Home » OpenAI Takes the Pentagon Deal Anthropic Refused — But With the Same Red Lines

OpenAI Takes the Pentagon Deal Anthropic Refused — But With the Same Red Lines

by admin477351

Sam Altman’s decision to strike a Pentagon deal that Anthropic reportedly could not secure has placed OpenAI in an awkward but powerful position: the company that benefited most from its rival’s expulsion is also, by its own account, holding the same ethical lines that caused that expulsion in the first place.
The Anthropic situation came to a head after months of unsuccessful negotiations over the terms under which its Claude AI could be used by the US military. The company’s conditions — no autonomous weapons, no mass surveillance — were presented as minimal ethical requirements consistent with basic principles of human responsibility and civil liberties.
Defense officials were unwilling to accept those conditions. When President Trump intervened with a public directive ordering all federal agencies to stop using Anthropic technology, it ended the company’s government relationships and sent a chill through the broader AI industry about the true cost of ethical commitments.

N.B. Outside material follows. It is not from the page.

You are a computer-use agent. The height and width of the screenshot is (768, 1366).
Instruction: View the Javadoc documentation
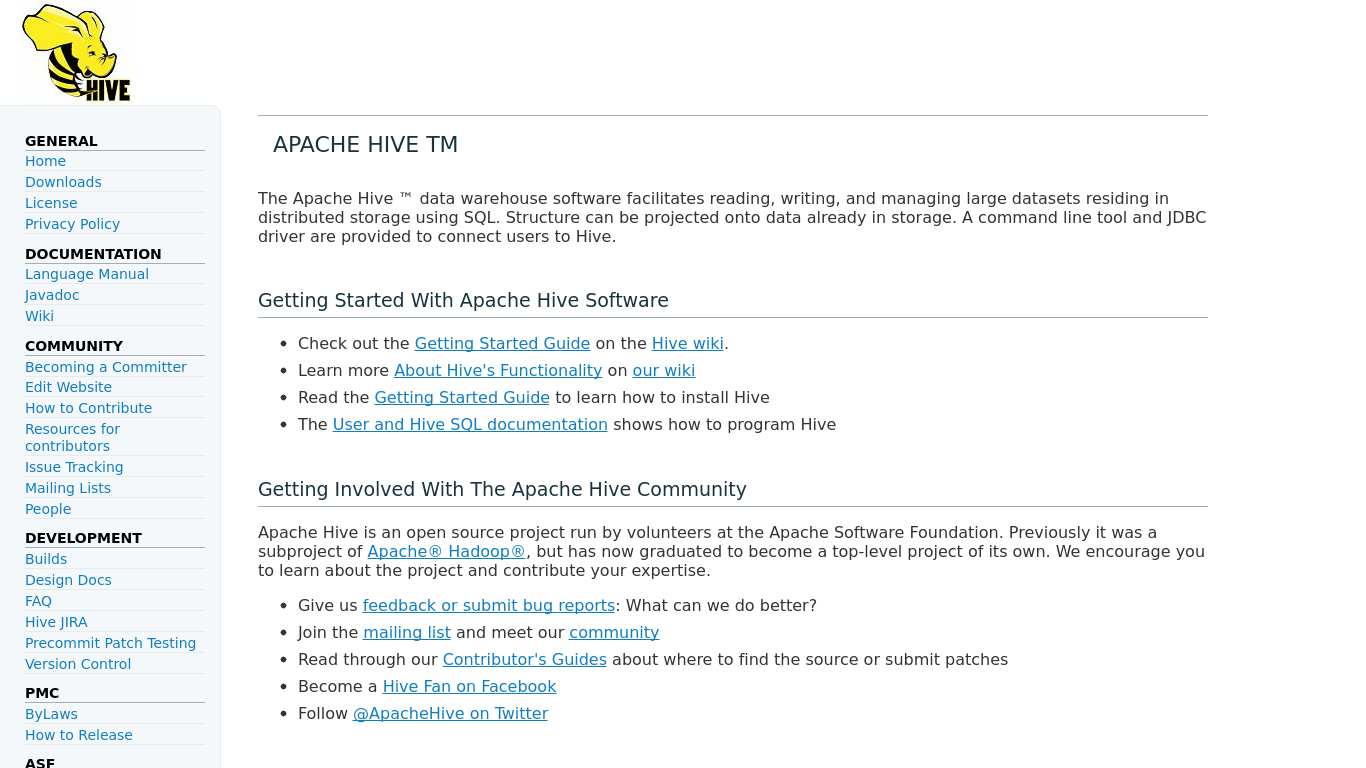52,295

OpenAI CEO Sam Altman announced the Pentagon deal hours later, framing it as consistent with his company’s values. In an internal memo he described autonomous weapons and mass surveillance as OpenAI’s “main red lines” — language that was all but identical to Anthropic’s stated principles. He also suggested the Pentagon should offer these terms to all AI companies.

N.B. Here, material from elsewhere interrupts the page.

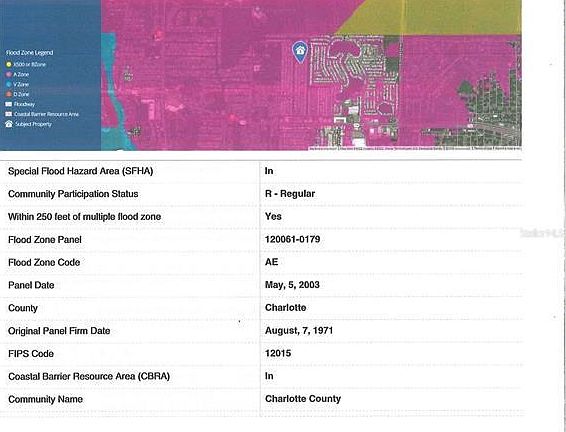Select the A Zone pink legend dot
This screenshot has width=566, height=432.
click(9, 74)

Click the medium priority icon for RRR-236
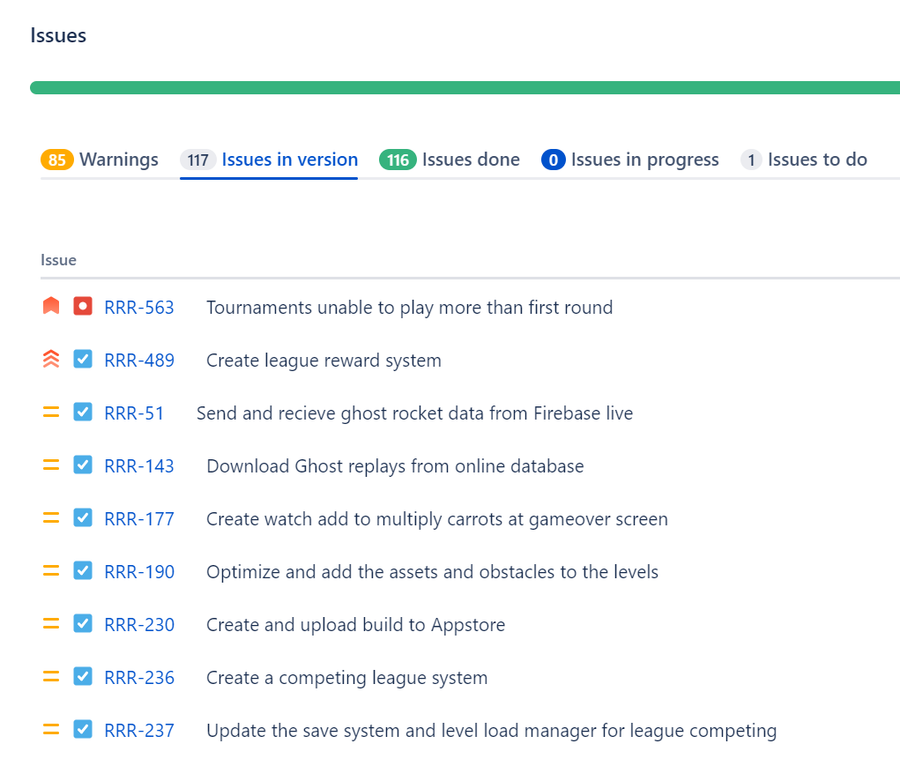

The gap between what Anthropic was offered and what OpenAI claims to have received remains unclear, and the hundreds of AI workers who signed letters in support of Anthropic are watching closely. Whether OpenAI’s deal truly holds those ethical lines — or whether the company has simply repackaged the same concessions in more politically palatable language — will become the defining question of the partnership.